In addition to being a celebrated milestone of Japanese cinema, Woman in the Dunes is surely one of the most sensual films ever made--not in the purely erotic sense (although eroticism is certainly a potent element), but as a work of pure cinema, in which cinematography and nature combine as powerful forces of artistic expression, melded with a timeless parable of the human condition. Dialogue is sparse and precise, submitting to dreamlike atmosphere and imagery that is genuinely universal; this is the cinematic equivalent of a prehistoric cave drawing, telling a story for all humankind.

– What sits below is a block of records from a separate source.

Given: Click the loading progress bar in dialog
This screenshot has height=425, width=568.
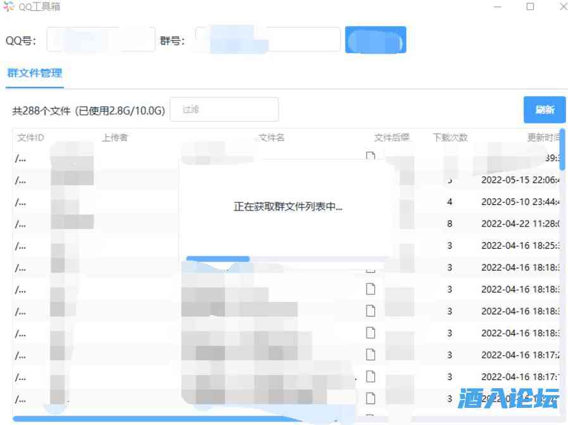Looking at the screenshot, I should coord(218,259).
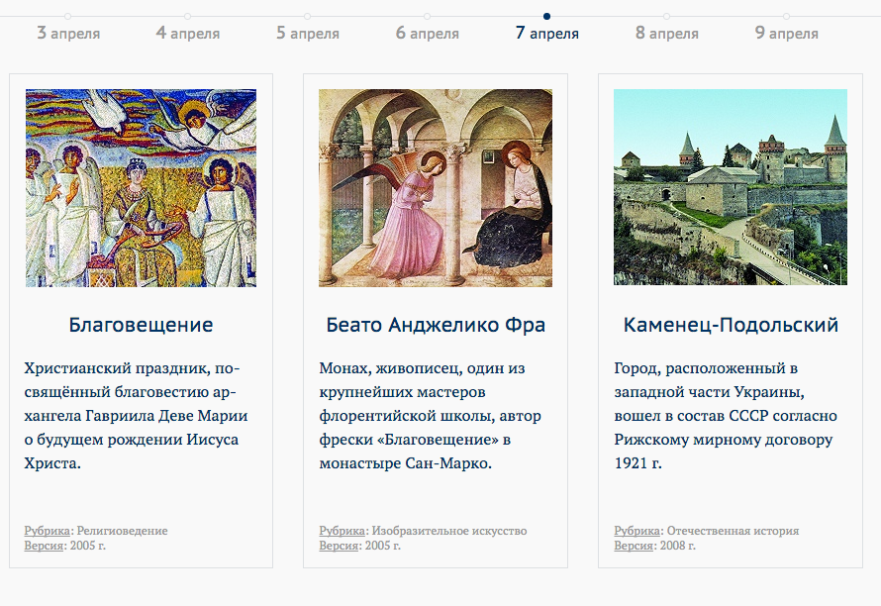Image resolution: width=881 pixels, height=606 pixels.
Task: Click Версия link under Беато Анджелико
Action: (338, 546)
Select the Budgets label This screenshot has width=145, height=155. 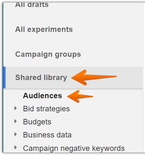tap(37, 122)
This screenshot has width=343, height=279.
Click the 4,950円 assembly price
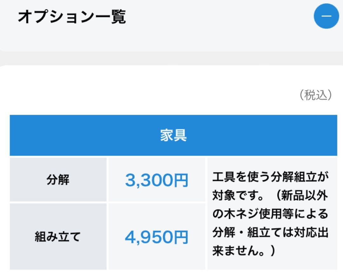[157, 237]
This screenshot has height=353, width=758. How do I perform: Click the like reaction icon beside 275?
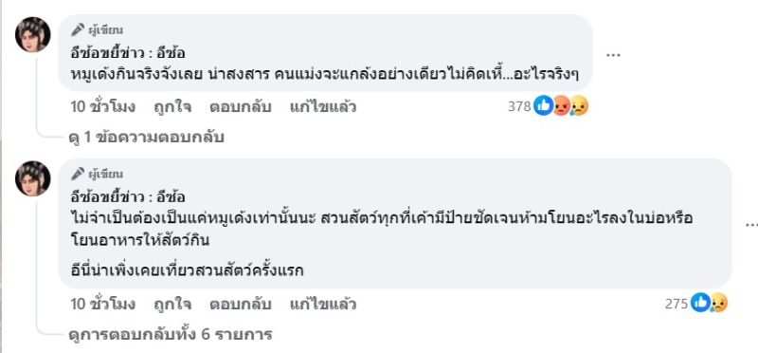pyautogui.click(x=700, y=303)
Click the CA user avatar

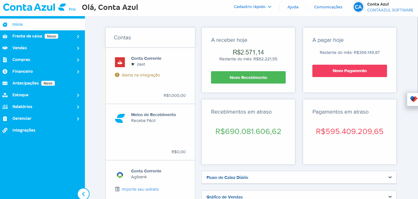click(x=358, y=7)
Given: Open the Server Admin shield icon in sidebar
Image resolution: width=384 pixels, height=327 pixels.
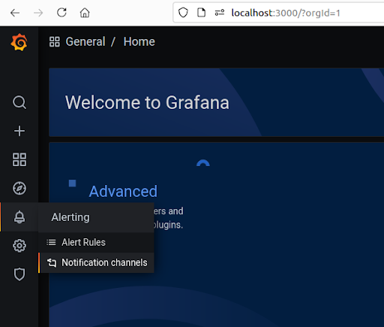Looking at the screenshot, I should pos(20,274).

Woeful of the trappings of civilization, a young entomologist enjoys solitary fieldwork among the dunes of an oceanside village. Missing his bus to Tokyo, he accepts an invitation to stay in the home of a young widow, whose hut lies at the bottom of an ominous sand pit. He soon realizes that he has been trapped, and that his new role as surrogate husband--helping with the Sisyphean task of shoveling the daily torrent of windblown sand--has been forced on him by a mysterious conspiracy of villagers, who supply provisions from above via rope and pulley. As time passes, the man's initial fury gives way to gradual acceptance, until life in the sand pit seems preferable to attempted escape.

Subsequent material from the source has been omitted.